Is it wrong to use the word "codes" in a programming context?

Is it wrong to use the word "codes" in programming context?

I shall use these codes.


As a programmer, I cringe when hearing this!

In computer science, "code" is used as a mass noun, specifying the collection of instructions in a specific arrangement as a whole and in no specific quantity. Whether it's one line of code or ten pages, it is still referred to as code, not codes.

When "codes" is used in computer science, it typically refers to values or constants used to specify a trait, access or properties, though in my experience, the actual name of those types of items is used over the word "codes". For example, instead of:

Use these codes to specify the read/write permissions of the file.

You would write/say:

Use these constants to specify the read/write permissions of the file.

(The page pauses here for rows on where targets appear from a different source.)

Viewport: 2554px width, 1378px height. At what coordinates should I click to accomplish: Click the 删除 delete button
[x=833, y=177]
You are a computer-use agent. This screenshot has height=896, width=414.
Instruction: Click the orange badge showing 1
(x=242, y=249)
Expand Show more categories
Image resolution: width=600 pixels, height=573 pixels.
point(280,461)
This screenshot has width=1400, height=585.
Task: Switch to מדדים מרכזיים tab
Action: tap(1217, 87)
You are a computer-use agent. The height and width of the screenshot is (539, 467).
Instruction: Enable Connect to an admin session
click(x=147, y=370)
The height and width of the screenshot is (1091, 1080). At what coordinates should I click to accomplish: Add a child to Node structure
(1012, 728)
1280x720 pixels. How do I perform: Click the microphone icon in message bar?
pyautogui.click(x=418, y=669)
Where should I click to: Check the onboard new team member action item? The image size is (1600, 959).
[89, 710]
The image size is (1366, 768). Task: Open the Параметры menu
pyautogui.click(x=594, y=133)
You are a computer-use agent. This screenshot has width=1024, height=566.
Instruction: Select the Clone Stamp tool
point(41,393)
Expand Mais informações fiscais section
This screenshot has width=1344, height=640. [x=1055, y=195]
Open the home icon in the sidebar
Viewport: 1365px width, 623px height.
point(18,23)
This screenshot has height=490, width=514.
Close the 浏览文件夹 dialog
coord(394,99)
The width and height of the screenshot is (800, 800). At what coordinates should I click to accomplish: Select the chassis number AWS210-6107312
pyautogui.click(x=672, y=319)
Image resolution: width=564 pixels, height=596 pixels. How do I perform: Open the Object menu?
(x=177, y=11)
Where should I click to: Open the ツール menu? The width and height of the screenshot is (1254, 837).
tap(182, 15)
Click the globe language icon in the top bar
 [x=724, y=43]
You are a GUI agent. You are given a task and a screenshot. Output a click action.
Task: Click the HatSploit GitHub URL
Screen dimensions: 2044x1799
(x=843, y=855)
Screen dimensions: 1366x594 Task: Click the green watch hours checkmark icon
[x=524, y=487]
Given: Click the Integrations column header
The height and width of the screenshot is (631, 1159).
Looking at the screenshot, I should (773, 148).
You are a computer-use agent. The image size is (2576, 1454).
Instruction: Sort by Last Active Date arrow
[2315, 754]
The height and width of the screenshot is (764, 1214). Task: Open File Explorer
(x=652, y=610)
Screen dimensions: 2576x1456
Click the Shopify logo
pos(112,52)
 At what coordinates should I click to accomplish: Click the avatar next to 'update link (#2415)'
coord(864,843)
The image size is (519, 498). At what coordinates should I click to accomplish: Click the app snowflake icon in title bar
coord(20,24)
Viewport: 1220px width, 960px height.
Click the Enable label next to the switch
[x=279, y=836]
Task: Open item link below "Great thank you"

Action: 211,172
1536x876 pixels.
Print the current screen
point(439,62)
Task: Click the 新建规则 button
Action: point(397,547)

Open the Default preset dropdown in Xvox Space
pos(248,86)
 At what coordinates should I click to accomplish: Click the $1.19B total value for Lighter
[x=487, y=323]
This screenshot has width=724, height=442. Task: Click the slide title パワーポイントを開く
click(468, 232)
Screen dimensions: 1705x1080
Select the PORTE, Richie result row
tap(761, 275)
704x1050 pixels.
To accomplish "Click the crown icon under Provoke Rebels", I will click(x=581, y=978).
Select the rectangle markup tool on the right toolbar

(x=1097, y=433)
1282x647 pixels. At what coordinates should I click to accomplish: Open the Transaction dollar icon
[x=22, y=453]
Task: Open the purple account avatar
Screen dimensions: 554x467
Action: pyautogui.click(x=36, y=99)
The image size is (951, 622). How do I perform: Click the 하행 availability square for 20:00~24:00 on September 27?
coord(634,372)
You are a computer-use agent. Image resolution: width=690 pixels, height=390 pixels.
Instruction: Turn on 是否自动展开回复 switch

Or: Use this enumeration to specify the read/write permissions of the file.


With regard to the use of "code":

Use this code to open a file.

Use these functions in the source code to access the database.

This program code needs to be tidied up.


Yes, it is wrong to use the word "codes" in the programming world if source code is implied:

Noun

source code (uncountable)

  1. (computing, uncountable) Human-readable instructions in a programming language, to be transformed into machine instructions by a compiler, interpreter, assembler or other such system.

Uncountable noun (my emphasis): "a noun that cannot be used freely with numbers or the indefinite article, and which therefore takes no plural form".

The same if code refers to a computer program:

(uncountable) A computer program, or more generally, any defined computing process.

In some other contexts it is all right, for example, access codes.